Security Model
We take a security-first approach. This page explains how we think about it (and how the 2026 audit shaped our choices), then walks through XSS/CSRF, Unicode validation, and connection-exhaustion protection. If you're contributing or deploying, you'll want to understand these layers.
How We Think About Security (2026 Baseline)
The 2026 audit gave us a clear baseline: defense in depth, safe handling of user input, protection against cross-site and abuse, and hard limits so one bad actor can't exhaust resources. We've wired that into the design:
- No blocking in the request path — keeps the runtime responsive and avoids a whole class of stalls under load.
- Layered validation — we check CSRF and origin before we even upgrade; then IP rate limit; then auth and message/Unicode validation. So by the time we're doing real work, we've already said no to a lot of bad traffic.
- Strict input validation — every user-supplied string goes through Unicode security and XSS mitigations. We'd rather reject weird input than risk it later.
- Resource caps — thread pool, per-IP connections, and per-user message rate limits. Together they prevent connection and memory exhaustion.
You'll find it useful to keep "layers" in mind: we don't rely on one check; we stack them.
Security Alert
Relevant to the 2026 security audit baseline.
The layered approach (CSRF before upgrade, then rate limit, then auth and validation) was explicitly recommended in the 2026 audit to reduce attack surface before any application logic runs.
XSS and CSRF Protections
CSRF: We Validate Before the Handshake
We validate WebSocket connections for CSRF before the upgrade. So if the Origin (or Host, or something else) looks wrong, we never open the WebSocket. The CSRFProtection type lives in security::csrf and is used in a Warp filter that runs on every WebSocket request.
validate_websocket_connection does the following: (1) Origin must match our allowed list (or localhost in dev when the list is empty); (2) Host is checked for suspicious values; (3) we look for headers that often indicate scripts/bots and mark the request Suspicious if we see them; (4) the Upgrade header must be present and equal to websocket. If any of that fails, we reject with a CSRFRejection. Configuration is via RUSTY_SOCKS_ALLOWED_ORIGINS, development_mode, and a dedicated RUSTY_SOCKS_CSRF_SECRET—we keep that separate from the JWT secret so a leak in one doesn't compromise the other.
XSS: Encode and Sanitize Before Output
The security::xss module is there so user content never gets interpreted as HTML or script.
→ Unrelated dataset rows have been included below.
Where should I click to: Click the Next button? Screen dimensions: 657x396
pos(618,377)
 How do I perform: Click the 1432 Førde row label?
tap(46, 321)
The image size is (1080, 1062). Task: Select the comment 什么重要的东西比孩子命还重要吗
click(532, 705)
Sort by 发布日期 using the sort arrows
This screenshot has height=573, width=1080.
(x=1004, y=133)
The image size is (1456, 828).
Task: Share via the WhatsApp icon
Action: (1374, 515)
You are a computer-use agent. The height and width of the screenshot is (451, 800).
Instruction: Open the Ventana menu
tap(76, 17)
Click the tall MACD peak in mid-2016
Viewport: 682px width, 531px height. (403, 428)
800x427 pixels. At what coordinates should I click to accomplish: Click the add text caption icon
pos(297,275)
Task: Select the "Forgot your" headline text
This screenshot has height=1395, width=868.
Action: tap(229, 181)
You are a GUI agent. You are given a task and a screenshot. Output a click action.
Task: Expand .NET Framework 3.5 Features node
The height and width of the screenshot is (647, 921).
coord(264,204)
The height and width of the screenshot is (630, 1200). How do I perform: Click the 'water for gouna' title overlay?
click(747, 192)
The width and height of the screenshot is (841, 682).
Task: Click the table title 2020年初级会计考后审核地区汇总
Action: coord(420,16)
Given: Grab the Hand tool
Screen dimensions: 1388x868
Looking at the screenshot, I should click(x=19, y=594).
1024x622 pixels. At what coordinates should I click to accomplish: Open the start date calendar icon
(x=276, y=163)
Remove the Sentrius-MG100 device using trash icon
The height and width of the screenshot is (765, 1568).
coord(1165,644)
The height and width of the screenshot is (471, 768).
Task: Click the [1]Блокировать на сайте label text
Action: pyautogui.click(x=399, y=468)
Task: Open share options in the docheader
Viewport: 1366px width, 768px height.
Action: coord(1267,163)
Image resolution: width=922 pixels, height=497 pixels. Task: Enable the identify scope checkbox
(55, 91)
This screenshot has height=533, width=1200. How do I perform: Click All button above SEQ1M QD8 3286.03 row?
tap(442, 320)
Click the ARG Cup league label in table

We have encode_html, escape_javascript, sanitize_html, sanitize_url, and helpers like protect_user_content / sanitize_json_content.
Developer Insight
When adding a new code path that outputs user-supplied data, always run it through Unicode validation first, then through the appropriate XSS helper (encode_html, sanitize_json_content, etc.) before it hits the wire or storage. That way we avoid stored and reflected XSS.
Unicode Validation
User text (messages, room names) goes through UnicodeSecurityValidator in security::unicode_validation. We block control characters, bidirectional overrides (that can hide or reorder text), homograph lookalikes, mixed scripts when we don't allow them, invalid or private-use characters, invisible/zero-width characters, and normalization abuse. The validator returns clear error types (UnicodeSecurityError) so the message handler can send back something like INVALID_MESSAGE or NORMALIZATION_ATTACK instead of a generic 500. You'll find the config in UnicodeSecurityConfig (max length, whether we allow mixed scripts, etc.). We use it in both message handling and room creation.
Connection-Exhaustion Protection
We don't want a single IP or a flood of connections to exhaust the server. So we cap things in three places.
Thread Pool
The custom ThreadPool won't accept more than max_queued_tasks concurrent tasks, and it rate-limits how many tasks we accept per second. When the pool says no, we don't upgrade the WebSocket and we release the IP slot, so the total connection count doesn't grow unbounded.
Per-IP Connection Limit
ConnectionLimiter (core::rate_limiter) caps how many WebSockets one IP can have open. Before each upgrade we call can_ip_connect and then register_ip_connection. If either fails, we return HTTP 429. The limit is configured by max_connections_per_ip (e.g. RUSTY_SOCKS_MAX_CONN_PER_IP). Releasing the slot when the client disconnects is handled by IpConnectionGuard—we have a whole section on that in the Rate Limiting guide, including why the 2026 audit pushed us to do it with a guard.
Per-User and Global Message Limits
MessageRateLimiter limits messages per user per minute (sliding window) and enforces a global cap. We also cap how many users we track (e.g. 10k) so memory doesn't blow up. When a user goes over the limit, we return a rate-limit error for that message instead of processing it. Together with the thread pool and per-IP limits, this is the connection-exhaustion story the 2026 audit asked for.